Then CNET on March 22nd, Laura Hautala wrote a similar story about Apps Others Use too.

On March 27th Author Brian Barrett of Wired Magazine said the Apps Other Use setting didn’t do much in his story titled The Facebook Privacy Setting That Doesn’t Do Anything.

It’s not, though, how Facebook has worked since 2014, when it shut off that spigot. Developers haven’t been able to raid someone’s friend list in years — unless both friends have downloaded the same app — despite what that particular setting would have you believe. After the publication of this article, Facebook did identify one edge case in which the setting would apply: If you have the “Posts on my timeline” option checked, an app could access a photo or video that a friend uploaded, but only if it appeared on your timeline, because you also allowed tagged photos of yourself to show up there.

Note I emphasized the unless both friends have downloaded the same app- That’s a pretty HUGE hole of shared information.

Records from a dataset:
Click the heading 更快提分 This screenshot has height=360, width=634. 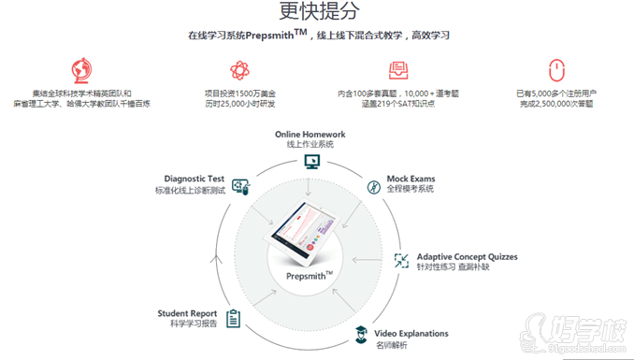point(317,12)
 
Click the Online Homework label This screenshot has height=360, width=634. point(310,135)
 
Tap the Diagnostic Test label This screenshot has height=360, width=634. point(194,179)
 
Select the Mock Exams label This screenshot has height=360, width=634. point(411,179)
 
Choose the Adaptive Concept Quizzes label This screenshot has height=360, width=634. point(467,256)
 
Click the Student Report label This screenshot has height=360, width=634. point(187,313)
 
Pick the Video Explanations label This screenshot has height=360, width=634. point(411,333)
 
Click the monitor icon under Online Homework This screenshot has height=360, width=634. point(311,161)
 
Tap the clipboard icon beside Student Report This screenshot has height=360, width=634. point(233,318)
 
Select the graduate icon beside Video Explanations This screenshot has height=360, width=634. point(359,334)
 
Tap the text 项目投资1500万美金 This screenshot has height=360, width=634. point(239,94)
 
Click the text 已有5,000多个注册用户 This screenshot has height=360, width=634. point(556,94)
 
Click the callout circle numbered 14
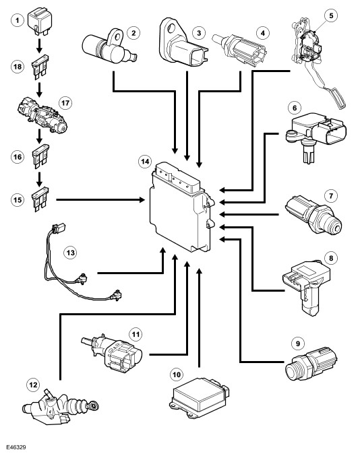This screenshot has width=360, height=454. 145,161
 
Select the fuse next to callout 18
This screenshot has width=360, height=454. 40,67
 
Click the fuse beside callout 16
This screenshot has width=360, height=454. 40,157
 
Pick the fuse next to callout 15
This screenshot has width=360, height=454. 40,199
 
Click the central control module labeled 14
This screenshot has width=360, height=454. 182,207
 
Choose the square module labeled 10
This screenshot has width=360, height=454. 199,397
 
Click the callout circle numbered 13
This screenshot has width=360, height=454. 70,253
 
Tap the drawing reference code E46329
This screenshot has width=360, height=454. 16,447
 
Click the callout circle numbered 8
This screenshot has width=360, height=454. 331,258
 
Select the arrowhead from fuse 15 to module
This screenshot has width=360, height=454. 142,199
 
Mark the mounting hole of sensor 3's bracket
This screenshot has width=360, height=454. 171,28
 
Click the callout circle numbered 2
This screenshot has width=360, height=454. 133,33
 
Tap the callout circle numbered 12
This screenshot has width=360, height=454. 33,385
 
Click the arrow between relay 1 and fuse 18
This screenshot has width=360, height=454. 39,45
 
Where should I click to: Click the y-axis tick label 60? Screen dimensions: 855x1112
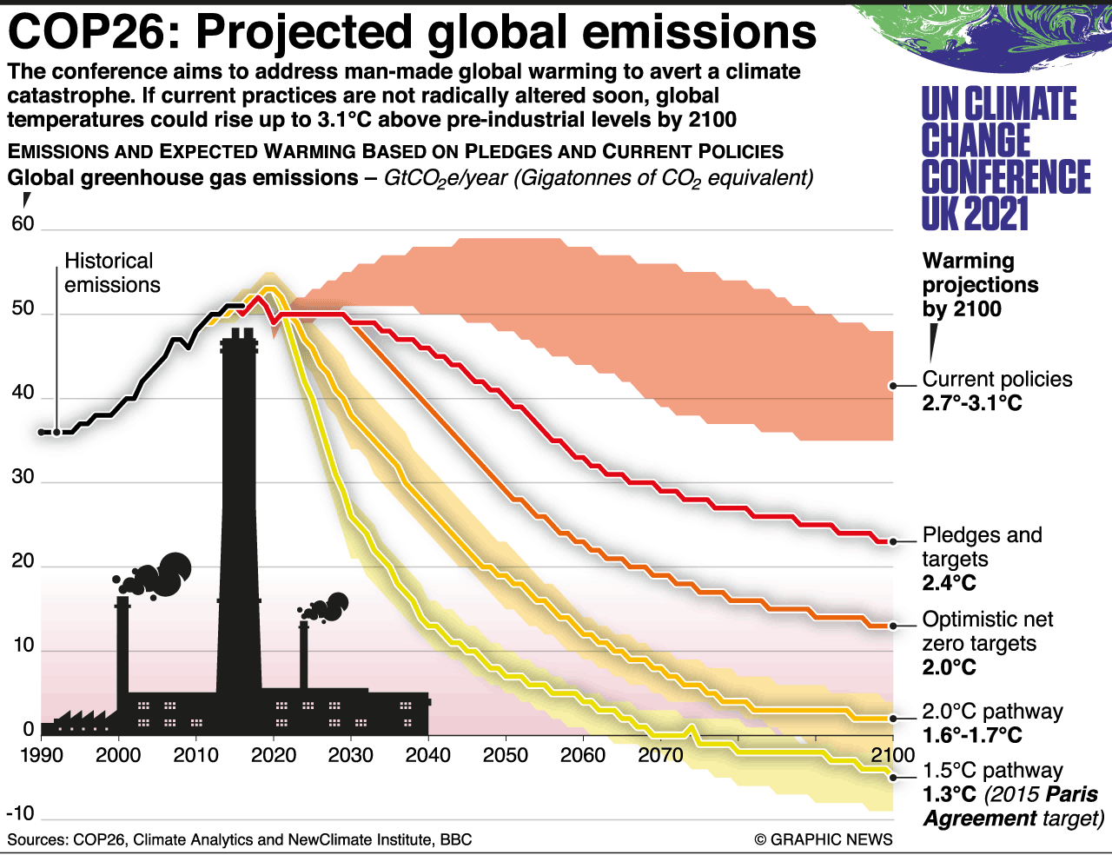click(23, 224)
==
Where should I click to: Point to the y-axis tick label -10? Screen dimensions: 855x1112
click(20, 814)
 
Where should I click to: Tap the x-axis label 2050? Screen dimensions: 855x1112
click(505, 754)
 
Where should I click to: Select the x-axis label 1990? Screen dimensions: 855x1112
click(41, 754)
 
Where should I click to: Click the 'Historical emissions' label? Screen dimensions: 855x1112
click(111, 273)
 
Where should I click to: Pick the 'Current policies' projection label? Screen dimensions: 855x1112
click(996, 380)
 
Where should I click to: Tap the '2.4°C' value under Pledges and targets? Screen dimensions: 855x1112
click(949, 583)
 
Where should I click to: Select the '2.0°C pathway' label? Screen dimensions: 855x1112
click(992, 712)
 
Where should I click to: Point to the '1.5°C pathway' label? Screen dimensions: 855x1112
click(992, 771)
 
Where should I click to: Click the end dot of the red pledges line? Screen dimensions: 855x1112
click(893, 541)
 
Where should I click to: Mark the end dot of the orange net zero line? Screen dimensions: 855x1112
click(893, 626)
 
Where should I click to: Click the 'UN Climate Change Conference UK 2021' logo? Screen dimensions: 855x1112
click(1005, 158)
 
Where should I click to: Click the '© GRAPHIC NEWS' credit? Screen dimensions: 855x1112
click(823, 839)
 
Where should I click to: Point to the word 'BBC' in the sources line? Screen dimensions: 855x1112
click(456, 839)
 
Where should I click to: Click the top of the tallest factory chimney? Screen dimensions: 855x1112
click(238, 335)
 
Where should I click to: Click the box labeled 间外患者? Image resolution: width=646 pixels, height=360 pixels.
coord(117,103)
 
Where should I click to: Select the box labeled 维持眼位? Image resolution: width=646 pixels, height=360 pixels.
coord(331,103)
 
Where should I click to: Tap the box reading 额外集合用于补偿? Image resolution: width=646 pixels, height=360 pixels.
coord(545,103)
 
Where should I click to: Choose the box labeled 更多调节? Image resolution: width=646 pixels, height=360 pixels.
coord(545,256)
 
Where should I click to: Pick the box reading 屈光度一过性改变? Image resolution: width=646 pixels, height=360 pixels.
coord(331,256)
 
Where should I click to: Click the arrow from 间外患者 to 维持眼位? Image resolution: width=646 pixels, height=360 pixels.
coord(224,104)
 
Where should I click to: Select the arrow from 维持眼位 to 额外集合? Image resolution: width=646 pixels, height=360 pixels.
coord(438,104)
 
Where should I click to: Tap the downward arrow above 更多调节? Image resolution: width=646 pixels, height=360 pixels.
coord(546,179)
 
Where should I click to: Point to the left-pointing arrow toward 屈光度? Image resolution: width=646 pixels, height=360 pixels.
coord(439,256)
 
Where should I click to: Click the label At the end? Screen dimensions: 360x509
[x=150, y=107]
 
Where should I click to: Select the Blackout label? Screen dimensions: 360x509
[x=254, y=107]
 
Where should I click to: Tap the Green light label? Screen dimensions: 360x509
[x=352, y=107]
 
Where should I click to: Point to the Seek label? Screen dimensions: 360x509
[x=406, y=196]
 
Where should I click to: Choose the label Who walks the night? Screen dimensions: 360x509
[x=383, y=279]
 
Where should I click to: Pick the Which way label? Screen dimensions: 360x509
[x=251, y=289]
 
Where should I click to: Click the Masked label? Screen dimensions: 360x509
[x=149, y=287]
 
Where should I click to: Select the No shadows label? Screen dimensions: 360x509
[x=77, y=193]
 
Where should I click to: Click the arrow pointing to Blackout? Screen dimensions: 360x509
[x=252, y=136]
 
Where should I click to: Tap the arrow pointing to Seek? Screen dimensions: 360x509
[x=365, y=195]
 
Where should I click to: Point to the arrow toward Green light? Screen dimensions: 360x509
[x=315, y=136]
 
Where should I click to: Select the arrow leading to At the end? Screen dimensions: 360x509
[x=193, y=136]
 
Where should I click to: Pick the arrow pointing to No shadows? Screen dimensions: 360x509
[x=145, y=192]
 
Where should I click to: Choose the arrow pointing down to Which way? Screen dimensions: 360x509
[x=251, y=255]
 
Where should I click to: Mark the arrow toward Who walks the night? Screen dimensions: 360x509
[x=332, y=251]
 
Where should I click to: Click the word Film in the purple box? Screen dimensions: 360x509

REQUEST 1: What title did Brian Barrett give his Wired Magazine story, according to the Facebook privacy text?
REQUEST 2: Repeat the passage of the Facebook privacy text that opens with the words containing "On March 27th" and closes with "Doesn’t Do Anything.".

EXPECTED OUTPUT 1: The Facebook Privacy Setting That Doesn’t Do Anything

EXPECTED OUTPUT 2:
On March 27th Author Brian Barrett of Wired Magazine said the Apps Other Use setting didn’t do much in his story titled The Facebook Privacy Setting That Doesn’t Do Anything.